**Records drawn from a dataset**

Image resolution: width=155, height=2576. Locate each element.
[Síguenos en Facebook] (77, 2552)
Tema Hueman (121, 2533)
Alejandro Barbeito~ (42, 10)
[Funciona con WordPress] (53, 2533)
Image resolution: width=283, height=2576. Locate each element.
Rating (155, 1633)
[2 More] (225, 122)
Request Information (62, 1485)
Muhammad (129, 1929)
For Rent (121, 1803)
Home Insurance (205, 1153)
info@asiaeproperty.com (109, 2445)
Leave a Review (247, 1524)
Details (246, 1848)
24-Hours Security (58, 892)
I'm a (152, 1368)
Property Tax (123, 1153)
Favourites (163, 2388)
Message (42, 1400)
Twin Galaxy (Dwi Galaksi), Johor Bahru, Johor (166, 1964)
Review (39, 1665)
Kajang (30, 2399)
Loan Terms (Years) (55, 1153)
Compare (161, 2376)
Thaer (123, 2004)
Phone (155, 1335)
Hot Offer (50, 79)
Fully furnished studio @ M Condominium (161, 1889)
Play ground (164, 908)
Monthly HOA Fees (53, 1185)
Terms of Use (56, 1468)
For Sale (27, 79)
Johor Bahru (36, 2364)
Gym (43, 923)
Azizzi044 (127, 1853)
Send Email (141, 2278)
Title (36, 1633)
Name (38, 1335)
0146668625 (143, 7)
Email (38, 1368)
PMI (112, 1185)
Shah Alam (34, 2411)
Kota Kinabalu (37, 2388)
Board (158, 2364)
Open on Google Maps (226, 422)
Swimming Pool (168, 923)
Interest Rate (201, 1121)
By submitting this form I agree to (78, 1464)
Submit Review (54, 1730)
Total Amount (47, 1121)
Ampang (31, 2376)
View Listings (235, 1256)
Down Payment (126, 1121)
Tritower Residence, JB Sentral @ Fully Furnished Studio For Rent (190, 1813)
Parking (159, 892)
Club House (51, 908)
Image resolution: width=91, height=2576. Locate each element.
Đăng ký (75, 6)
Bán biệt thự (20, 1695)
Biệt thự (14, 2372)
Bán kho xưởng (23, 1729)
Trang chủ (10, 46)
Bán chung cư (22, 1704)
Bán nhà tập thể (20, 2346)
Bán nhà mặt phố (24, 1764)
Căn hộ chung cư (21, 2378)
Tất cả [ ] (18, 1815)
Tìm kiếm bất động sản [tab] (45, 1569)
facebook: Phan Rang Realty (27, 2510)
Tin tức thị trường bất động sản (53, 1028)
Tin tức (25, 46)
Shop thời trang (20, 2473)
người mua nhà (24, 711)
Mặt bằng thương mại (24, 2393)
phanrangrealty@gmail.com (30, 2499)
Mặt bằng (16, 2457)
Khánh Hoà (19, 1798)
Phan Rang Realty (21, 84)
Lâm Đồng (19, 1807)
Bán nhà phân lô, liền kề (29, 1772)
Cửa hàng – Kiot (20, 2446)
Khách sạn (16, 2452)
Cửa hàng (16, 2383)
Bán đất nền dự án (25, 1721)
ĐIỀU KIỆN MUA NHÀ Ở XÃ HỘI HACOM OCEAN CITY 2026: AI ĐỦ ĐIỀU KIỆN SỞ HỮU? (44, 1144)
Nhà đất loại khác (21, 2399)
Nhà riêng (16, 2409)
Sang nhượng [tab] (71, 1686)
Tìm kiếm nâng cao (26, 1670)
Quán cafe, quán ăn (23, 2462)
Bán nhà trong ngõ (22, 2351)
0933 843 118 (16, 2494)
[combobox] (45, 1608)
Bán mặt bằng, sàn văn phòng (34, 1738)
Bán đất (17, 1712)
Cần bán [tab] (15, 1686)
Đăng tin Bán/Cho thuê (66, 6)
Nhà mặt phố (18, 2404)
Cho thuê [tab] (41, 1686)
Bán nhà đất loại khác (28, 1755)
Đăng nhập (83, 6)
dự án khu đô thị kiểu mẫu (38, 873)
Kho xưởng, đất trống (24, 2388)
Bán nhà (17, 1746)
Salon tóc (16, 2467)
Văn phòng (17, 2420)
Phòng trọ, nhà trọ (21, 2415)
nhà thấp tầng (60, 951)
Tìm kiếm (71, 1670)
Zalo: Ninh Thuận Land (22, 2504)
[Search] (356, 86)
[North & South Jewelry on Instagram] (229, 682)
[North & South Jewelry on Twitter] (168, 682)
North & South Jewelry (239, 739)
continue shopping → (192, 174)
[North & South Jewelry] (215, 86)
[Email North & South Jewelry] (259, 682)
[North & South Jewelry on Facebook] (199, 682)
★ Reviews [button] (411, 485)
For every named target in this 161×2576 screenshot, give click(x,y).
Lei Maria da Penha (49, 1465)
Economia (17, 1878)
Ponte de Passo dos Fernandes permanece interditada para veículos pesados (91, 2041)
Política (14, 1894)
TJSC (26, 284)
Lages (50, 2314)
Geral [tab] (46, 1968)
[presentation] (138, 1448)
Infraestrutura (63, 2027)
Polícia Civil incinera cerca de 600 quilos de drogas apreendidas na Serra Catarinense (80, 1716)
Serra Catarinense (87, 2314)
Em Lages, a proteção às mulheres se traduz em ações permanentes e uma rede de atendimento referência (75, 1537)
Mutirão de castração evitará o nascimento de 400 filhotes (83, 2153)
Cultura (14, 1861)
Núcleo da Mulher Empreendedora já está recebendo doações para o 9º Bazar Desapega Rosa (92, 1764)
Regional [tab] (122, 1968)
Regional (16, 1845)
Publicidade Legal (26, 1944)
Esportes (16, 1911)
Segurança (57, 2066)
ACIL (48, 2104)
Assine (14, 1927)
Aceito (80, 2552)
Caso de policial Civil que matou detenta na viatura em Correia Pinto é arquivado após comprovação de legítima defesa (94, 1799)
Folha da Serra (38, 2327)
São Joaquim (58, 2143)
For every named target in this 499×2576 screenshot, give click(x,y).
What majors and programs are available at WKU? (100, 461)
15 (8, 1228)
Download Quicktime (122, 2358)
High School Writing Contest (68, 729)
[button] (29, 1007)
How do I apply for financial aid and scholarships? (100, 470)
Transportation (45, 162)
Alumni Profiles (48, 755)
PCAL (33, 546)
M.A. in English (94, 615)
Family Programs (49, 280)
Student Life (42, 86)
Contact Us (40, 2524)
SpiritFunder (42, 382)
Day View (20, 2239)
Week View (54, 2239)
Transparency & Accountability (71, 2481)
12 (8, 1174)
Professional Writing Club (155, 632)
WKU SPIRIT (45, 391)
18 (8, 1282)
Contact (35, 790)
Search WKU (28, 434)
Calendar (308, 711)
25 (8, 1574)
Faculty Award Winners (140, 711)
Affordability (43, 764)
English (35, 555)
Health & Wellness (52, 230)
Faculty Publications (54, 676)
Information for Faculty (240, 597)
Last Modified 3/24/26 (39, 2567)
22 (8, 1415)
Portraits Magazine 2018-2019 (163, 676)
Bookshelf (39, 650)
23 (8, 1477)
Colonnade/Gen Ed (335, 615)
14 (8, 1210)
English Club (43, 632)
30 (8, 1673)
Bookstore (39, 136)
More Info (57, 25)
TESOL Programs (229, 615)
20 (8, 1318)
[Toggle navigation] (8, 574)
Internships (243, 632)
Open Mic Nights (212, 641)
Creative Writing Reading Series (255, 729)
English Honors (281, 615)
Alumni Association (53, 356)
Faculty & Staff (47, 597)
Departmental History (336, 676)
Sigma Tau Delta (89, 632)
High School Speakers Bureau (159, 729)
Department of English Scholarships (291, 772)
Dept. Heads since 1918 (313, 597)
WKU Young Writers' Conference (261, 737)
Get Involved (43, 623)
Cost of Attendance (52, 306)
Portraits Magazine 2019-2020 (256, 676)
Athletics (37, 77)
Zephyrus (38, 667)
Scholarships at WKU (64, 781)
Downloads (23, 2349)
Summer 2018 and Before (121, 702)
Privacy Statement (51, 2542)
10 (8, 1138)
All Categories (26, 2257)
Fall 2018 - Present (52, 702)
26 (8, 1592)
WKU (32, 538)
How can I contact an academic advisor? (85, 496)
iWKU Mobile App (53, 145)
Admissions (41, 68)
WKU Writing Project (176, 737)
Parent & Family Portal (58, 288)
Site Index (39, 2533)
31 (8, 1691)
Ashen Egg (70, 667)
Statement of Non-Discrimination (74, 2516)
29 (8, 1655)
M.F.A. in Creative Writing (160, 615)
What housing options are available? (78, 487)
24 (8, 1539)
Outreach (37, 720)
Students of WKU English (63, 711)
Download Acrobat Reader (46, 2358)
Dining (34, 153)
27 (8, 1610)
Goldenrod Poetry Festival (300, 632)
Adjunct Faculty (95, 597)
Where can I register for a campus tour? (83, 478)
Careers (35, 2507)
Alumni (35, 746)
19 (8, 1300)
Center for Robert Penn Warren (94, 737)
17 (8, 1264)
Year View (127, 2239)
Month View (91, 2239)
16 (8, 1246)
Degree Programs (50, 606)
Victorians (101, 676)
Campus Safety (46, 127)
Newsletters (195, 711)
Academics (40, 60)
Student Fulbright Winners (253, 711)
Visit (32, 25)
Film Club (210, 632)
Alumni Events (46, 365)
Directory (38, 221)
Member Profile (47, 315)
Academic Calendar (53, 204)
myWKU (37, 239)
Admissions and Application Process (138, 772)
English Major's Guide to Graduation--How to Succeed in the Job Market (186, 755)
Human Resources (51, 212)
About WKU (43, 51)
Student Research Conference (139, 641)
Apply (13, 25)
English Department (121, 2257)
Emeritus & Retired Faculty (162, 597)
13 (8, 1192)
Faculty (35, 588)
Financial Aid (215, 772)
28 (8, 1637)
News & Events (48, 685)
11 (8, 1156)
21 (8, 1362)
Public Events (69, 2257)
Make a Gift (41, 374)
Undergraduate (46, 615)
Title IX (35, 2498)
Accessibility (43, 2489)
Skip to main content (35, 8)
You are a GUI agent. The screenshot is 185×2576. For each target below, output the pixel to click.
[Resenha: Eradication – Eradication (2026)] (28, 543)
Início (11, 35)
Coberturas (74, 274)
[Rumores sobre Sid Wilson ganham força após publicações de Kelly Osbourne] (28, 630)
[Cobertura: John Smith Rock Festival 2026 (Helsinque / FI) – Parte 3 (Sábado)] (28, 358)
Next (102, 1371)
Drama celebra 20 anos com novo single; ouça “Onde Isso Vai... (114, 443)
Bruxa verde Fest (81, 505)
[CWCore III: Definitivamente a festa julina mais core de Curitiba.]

**Work request**
Report all lines of the data that include the word "this".

**Response area**
By submitting this form I agree to (78, 1464)
For every named target in this 161×2576 screenshot, give click(x,y).
For every named target in this 499×2576 screenshot, give click(x,y).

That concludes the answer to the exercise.